The CBA includes a provision that treats insurance money reimbursing a club for salary it already paid as a “refund from the player,” which can then be credited back to Team Salary in the following League Year. That technicality is how teams that secure the right insurance language in a contract can turn a payout into extra cap room. Reporting has noted that the NFL Management Council has privately talked about narrowing or even eliminating that cap break for clubs, a change that would require revisiting the CBA, according to ESPN.

Restructures and the cap math

The insurance credits arrived on top of repeated restructures of Watson’s five-year, $230 million fully guaranteed contract, moves that have already converted large chunks of salary into signing bonus proration to free space in the near term. Analysis of the Browns’ March 2026 adjustment shows about $44.7 million in salary was turned into bonuses, opening roughly $35.76 million in immediate cap room while leaving a heavy load of future dead money on the books. Local reporting and roster modeling also highlight how the insurance refunds help soften the cap hit in specific seasons, according to OverTheCap and Cleveland.com.

What it means for training camp and roster moves

Practically speaking, the credits give general manager Andrew Berry more room to maneuver as the Browns head into July training camp, when the front office will be juggling evaluations and the budget at the same time. The team is set to stack up Deshaun Watson against second-year quarterback Shedeur Sanders for the starting job, and local coverage notes the Browns have not named a starter, with the competition expected to run into camp. That battle, and how the club uses its new financial breathing room as pads come on and cuts roll in, will be closely watched, according to Cleveland19.
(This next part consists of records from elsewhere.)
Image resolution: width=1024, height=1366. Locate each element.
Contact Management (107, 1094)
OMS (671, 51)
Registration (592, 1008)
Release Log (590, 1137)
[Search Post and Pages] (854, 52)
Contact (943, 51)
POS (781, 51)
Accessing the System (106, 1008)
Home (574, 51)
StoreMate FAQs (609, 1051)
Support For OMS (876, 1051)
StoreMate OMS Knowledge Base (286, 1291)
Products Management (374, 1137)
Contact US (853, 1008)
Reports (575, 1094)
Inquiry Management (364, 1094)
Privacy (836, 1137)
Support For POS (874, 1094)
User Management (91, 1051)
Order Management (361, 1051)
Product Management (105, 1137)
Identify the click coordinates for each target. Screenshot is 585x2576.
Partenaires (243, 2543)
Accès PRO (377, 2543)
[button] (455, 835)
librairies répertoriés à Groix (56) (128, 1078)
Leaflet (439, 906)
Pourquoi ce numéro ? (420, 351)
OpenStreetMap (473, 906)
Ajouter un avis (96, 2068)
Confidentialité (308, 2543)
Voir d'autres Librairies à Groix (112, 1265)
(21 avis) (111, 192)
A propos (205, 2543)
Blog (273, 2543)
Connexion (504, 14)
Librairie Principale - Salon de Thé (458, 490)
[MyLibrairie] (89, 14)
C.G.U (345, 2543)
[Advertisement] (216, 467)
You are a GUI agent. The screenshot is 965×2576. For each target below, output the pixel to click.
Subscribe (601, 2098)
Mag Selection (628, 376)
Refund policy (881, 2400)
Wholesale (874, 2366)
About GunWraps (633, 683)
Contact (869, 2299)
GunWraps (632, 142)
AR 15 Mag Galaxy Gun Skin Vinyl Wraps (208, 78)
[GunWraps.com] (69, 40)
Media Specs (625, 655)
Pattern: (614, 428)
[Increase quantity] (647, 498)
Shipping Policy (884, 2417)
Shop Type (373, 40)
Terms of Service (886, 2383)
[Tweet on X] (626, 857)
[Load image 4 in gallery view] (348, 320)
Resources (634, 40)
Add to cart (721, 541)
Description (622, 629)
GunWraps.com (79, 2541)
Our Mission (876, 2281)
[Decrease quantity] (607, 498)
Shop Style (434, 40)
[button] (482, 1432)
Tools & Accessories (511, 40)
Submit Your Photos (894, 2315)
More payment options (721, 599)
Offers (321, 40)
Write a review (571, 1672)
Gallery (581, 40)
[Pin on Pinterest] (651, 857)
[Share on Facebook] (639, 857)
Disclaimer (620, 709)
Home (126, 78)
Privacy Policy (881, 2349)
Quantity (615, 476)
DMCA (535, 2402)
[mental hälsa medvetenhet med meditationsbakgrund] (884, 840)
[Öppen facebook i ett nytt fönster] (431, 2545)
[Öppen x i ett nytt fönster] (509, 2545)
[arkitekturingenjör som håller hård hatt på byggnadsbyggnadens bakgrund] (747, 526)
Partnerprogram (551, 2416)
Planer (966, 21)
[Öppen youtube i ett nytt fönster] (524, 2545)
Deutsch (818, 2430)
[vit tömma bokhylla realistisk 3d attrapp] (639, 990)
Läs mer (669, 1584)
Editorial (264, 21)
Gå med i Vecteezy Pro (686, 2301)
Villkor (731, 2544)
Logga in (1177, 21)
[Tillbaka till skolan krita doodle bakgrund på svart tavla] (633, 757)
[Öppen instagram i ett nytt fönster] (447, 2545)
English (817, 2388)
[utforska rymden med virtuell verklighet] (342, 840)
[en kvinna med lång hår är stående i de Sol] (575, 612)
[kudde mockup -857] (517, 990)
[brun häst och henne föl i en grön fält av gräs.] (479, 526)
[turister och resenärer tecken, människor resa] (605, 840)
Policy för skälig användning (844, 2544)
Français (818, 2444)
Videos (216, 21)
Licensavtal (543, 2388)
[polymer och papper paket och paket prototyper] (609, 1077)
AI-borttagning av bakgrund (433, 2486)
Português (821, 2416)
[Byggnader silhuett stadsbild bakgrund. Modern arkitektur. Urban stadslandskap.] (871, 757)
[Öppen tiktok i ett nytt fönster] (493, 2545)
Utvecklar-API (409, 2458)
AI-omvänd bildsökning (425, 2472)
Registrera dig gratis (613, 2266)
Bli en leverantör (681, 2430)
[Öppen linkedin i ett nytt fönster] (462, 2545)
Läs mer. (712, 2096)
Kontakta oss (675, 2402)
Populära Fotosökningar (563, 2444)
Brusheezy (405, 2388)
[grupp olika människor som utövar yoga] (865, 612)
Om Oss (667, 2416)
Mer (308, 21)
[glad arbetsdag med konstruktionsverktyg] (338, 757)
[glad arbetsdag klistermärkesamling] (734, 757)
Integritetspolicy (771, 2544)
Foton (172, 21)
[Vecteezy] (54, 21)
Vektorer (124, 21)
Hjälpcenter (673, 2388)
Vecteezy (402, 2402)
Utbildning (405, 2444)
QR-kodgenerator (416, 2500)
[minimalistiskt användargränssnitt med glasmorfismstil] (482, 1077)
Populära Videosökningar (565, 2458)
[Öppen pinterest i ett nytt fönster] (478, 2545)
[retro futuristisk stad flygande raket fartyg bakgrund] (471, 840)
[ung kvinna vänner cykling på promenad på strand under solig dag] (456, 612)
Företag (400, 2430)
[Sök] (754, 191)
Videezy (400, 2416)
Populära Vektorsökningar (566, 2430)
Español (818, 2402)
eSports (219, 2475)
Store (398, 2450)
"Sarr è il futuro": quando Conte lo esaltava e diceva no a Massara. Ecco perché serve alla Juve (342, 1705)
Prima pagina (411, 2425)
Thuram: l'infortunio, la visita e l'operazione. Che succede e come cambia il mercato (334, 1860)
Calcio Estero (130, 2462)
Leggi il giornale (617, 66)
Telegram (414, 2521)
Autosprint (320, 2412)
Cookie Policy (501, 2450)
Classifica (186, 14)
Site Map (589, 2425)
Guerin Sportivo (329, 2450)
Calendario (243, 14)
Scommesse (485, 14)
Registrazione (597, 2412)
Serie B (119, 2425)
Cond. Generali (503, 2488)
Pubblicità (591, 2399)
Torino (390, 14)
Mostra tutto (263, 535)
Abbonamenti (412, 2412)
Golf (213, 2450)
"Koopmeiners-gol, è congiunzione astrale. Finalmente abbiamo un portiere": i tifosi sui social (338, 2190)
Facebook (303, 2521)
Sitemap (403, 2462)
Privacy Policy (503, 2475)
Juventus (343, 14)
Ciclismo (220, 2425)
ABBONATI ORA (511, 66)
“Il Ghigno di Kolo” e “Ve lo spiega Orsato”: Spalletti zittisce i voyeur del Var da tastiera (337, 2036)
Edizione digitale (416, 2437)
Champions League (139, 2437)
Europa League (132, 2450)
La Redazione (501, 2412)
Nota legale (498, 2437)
However the depth chart shakes out, the insurance refunds highlight how current NFL accounting can turn a player’s missed time into a financial cushion for the team. In this case, the Browns are collecting that cushion while still paying Watson his full guarantees, a dynamic underscored in ProFootballTalk’s review of the NFLPA records. How Cleveland ultimately spends that cap space, and whether the league or NFLPA eventually moves to tweak how these payouts are handled, will be key storylines as roster and cap decisions settle later this summer, according to ProFootballTalk.